The term 'supercomputer' is more of a marketing term than anything else. Technical people only use it when they want to describe a general capability. AFAIK there is no concrete definitions of 'supercomputer', and if there were they would likely change daily. GRAPE 6, from the information I can see, is really an attached processor.
Attached processors can be an ARM chip on your network card to a GRAPE 6. Interanally, GRAPE 6 is a full custom, superscalar, massively pipelined, systolic array (say that 5 times fast). That basically means that data comes in one side of the board, and after n clock cycles the answer comes out the other side. There is no code other than a program running on the host computer which generates and consumes data, and every piece of the algorithm is done in hardware.
"What happens when the algorithm changes?" you might ask. Well, then you're screwed. You have to do a whole new board. Many boards use programmable chips as their processing elements, and can reprogram them when bugs or features get added, but these guys appear to be using ASICs. Great for speed, bad for flexibility.
Even though David Ayd was mistaken about the architecture, this idea has been around for quite a while also. The SPLASH 2 project was one of the first successes with this idea.
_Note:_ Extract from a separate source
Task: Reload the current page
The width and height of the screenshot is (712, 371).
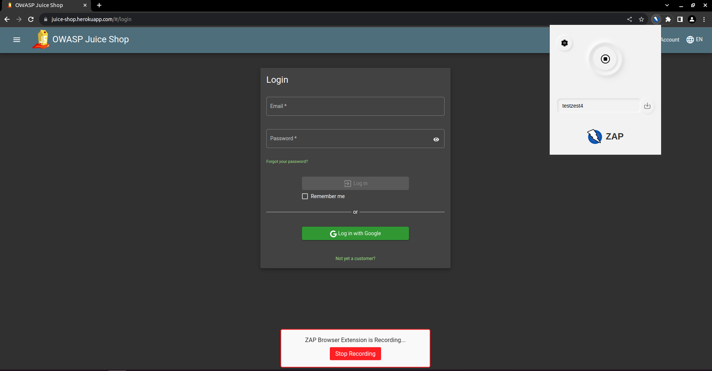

There is also a commercial company selling boards using that idea but with completely up to date components (compared to SPLASH).
Still, in July of 1995, the GRAPE 4 became the world's fastest computer, breaking the 1 teraflop barrier with a peak speed of 1.08 TFLOPS.
Well, we really can't argue with that, can we, Mr. Ayd?
This architecture lends itself to extremely high throughput. It's no surprise that these perform so well. NSA uses architectures just like this to do it's crypto crunching. Brute forcing doesn't look so bad after trying one of these :). -
What you should know about the NSA....
Funny to see that article by the EFF. They have no idea how much they have underestimated the NSA.
I used to work for a company called Annapolis Micro Systems (Annapolis, MD). They specialize in selling high performance configurable computing boards (both VME and PCI versions). These boards are especially suited to numerically intense algorithms (image processing, encryption).
It's no big surprise that the single biggest customer of AMS is the NSA. They routinely bought Wildfire arrays (see website) by the dozens. Two guesses as to what they were using them for, and the first doesn't count...
It must be emphasized what kind of power these arrays confer. Anyone familiar with configurable computing knows several things:
1) It's not for the light of wallet.
2) It requires a hefty design overhead for each application.
3) It presents the fastest known solutions to almost every NP-complete and iterative solution problem ever posed.
I am a hardware designer by trade, and I can tell you that is almost beyond my ability to measure what kind of processing power these boards can enable, purchased in groups.
Be afraid, be very afraid...
(Author's note: from my limited knowledge of encryption, keys larger than 1024 bytes probably aren't crackable by brute force in this day).